How many? He guessed at four dead and reckoned at least a pair of them must be left. Two teams of three felt logical, and he had sent such men out on Rekef errands enough to trust his own judgement. This is not just some Tyrshaani malcontent. Somebody with power in the Empire wanted Thalric dead very much indeed. And then what? Kill the Regent and then what? Is my death the trigger for some uprising? Has a conspiracy eluded General Brugan? It was information he had to get back to Capitas, along with news of his own continued survival. Assuming that news is still current by the time I get a chance…
Again the thought came to him: leave Osgan to the mercies of the swamp. If there were only two killers left, there was enough cover between here and the river to evade them. Assuming I still know which way the river lies.
There had been no movement visible out there. The assassins were elsewhere, or they were close by and waiting patiently. There was no way to tell.
'Osgan,' he said, as loud as he dared, 'time to move.'
The quartermaster was now sitting up, looking as though he had died and come back to life. Thalric's uncharitable thought was that, without the wound, he'd have just assumed the man was suffering after a night's heavy drinking.
'Move where?' Osgan managed to ask, and he was clearly doing his best. Old military instincts were struggling to make themselves felt.
'Away,' Thalric replied. There was only one clear entrance to the stand of tall canes they were hiding in: one clear exit, too, therefore.
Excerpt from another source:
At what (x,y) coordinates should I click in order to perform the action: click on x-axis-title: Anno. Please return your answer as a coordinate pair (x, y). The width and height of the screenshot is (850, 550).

Any killers that were watching could not help but appreciate that. 'We're going out the back way,' Thalric decided.
'What back way?'
'Have you the strength to use your sting?'
Osgan closed his eyes. The Wasp Art that had taken the Empire so far was tiring to use: it lived off the body's own strength. He nodded wearily.
Thalric levelled one hand towards the canes behind Osgan, and the quartermaster hauled himself round and did likewise. Worms of light now flickered and crawled across Thalric's open palm.
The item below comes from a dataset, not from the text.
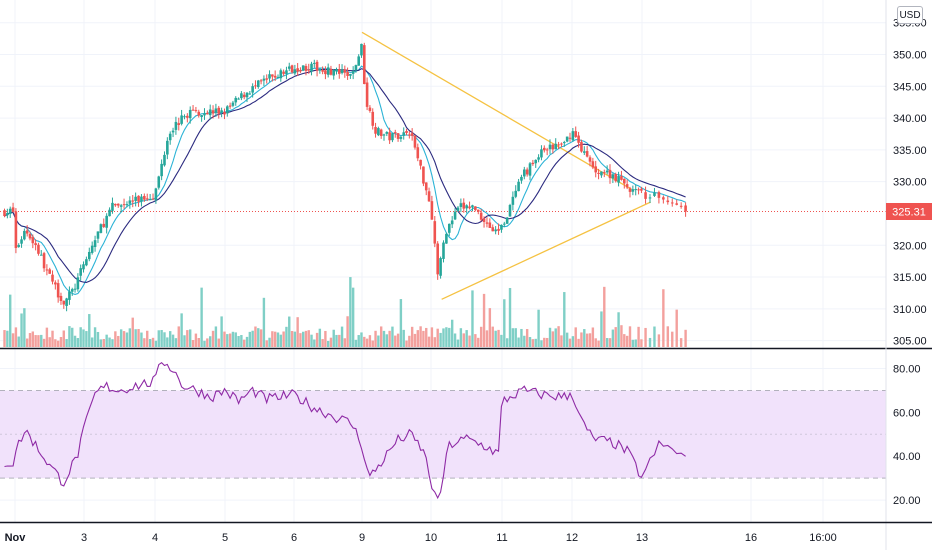  I want to click on currency-button: USD, so click(910, 15).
He unleashed the golden fire, putting a hand up to guard his eyes from splinters as the searing fire of his Art shattered the canes apart. Something inside them was flammable, the pith exploding like a volley of snapbows. He and Osgan turned their faces away as a score of canes combusted together, flinging fragments and splinters across them.
'Move,' Thalric urged, and he was already pressing through the gap that had been scorched between the canes. He lurched forward, across an open patch of water, ducking into the reeds on the other side. Laboured splashing behind him told him that Osgan was trying to keep up. He turned, tugging at the man's good shoulder, just as an arrow cut across the water, clipping the ripples they had left. Thalric loosed his sting instantly, guessing at the archer's hiding place, then they were stumbling and staggering through the mud, the waist-deep water, burrowing ever deeper into the delta as the foliage around them grew taller and thicker, stilt-rooted trees and gigantic horsetails making a half-drowned forest out of the Marsh.